Selon le professeur Payette, la principale contribution de Louis-Edmond Hamelin a été la création du CEN, un centre qui a joué un rôle crucial dans l'émergence de la recherche nordique du côté francophone. «Le centre qu'il a créé était à son image: multidisciplinaire et transdisciplinaire. Le professeur Hamelin abordait la géographie sous un angle global. Il posait un regard universel sur le monde. Il avait un esprit universel.»
Gérard Duhaime, professeur au Département de sociologie et titulaire de la Chaire Louis-Edmond Hamelin de recherche nordique en sciences sociales, a connu l'œuvre du professeur Hamelin avant de connaître l'homme. «J'étudiais en science politique et je me destinais à l'étude des inégalités et de la pauvreté dans le monde.
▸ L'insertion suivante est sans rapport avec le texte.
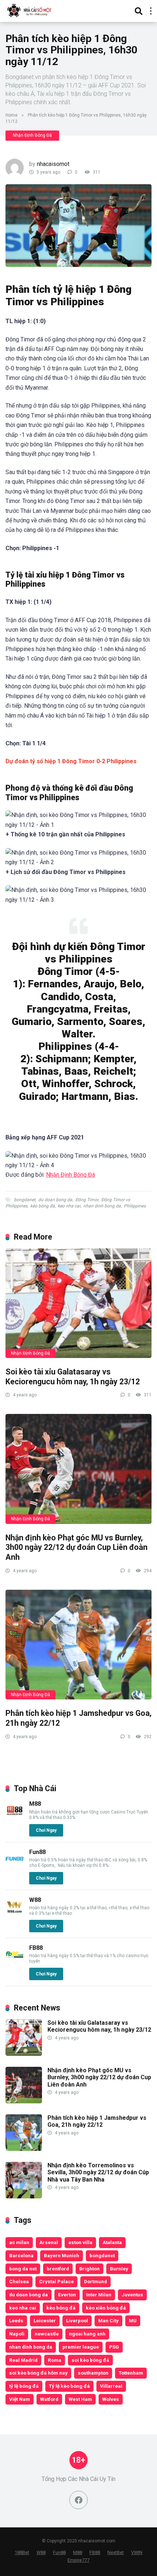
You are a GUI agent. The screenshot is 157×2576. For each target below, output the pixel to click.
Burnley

Par un concours de circonstances, j'ai décroché un emploi d'été comme cuisinier dans un camp du CEN à Rivière-aux-Feuilles, en 1977. En arrivant à Kuujjuaq, j'ai marché de l'aéroport à la station de recherche du CEN et j'ai vu beaucoup de pauvreté et d'inégalités. À mon retour, j'ai lu les quelques ouvrages consacrés à cette question, dont les écrits de Louis-Edmond Hamelin.»
Les préoccupations du professeur Hamelin pour les peuples du Nord ne transparaissent pas dans ses premiers écrits, constate-t-il. «Elles ont été beaucoup plus présentes dans la dernière partie de sa carrière. Au départ, il étudiait la glace et les roches, mais il a réussi à prendre du recul et à se distancier de son objet premier de recherche pour avoir une vision plus large du Nord, une vision qui inclut la dimension humaine. À ses premières visites dans le Nord, il était comme un aiglon qui marche au sol. Puis, au fil de ses rencontres, il a déployé ses ailes et, comme un aigle du haut des airs, son regard a embrassé la totalité de la réalité nordique, ce qui lui a permis de comprendre le Nord d'aujourd'hui dans sa globalité.»